** begin Extract to read **

What is a Fork?
Bitcoin works through consensus. Consensus only may happen if my code exactly matches yours, his, theirs, and the other thousands of nodes running the bitcoin code (or other cryptocurrency). So, what happens when someone changes their code? What happens if they rearrange balances, alter the protocol, or any other number of things?
At the point in time they do this, you can imagine a “fork” in the blockchain, where Bitcoin Core will keep on running, and BitcoinCore.myfork will become its own chain at the block the update was created. The success of bitcoincore.myfork will largely be determined by the amount of miners I can get to switch over to my new code and support my network, and how many users I can get to use and transact on it. This “rallying” or recruitment process of forked chains trying to get user and miner support is an important social aspect of forks that is demonstrated later.
Anybody can create a fork, and for the most part they will either be extremely tiny, or nobody will mine them at all and so they will cease existing shortly after they are created.
Why Do Forks Exist In The First Place?

** end Extract to read **

Objective 1 »
Render this sentence from the passage on forks in Spanish: "Anybody can create a fork, and for the most part they will either be extremely tiny, or nobody will mine them at all and so they will cease existing shortly after they are created."
Objective 2 »
Echo the passage on forks word for word, beginning at the words "At the point" and stopping after "The First Place?".

** begin Supplied information **

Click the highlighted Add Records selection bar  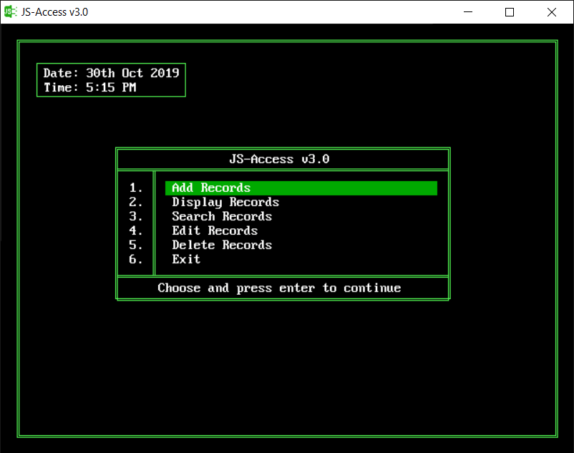click(301, 187)
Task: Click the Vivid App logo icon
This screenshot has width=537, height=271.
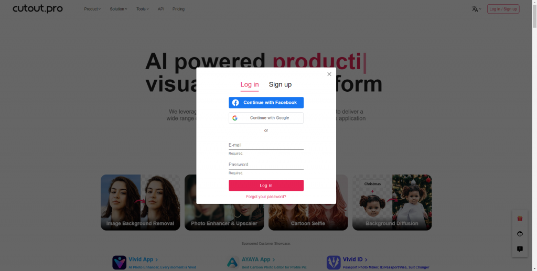Action: point(119,263)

** end Supplied information **

Task output 1 »
Cualquiera puede crear una bifurcación y, en la mayoría de los casos, o bien serán extremadamente pequeñas, o bien nadie las minará en absoluto, por lo que dejarán de existir poco después de ser creadas.

Task output 2 »
At the point in time they do this, you can imagine a “fork” in the blockchain, where Bitcoin Core will keep on running, and BitcoinCore.myfork will become its own chain at the block the update was created. The success of bitcoincore.myfork will largely be determined by the amount of miners I can get to switch over to my new code and support my network, and how many users I can get to use and transact on it. This “rallying” or recruitment process of forked chains trying to get user and miner support is an important social aspect of forks that is demonstrated later.
Anybody can create a fork, and for the most part they will either be extremely tiny, or nobody will mine them at all and so they will cease existing shortly after they are created.
Why Do Forks Exist In The First Place?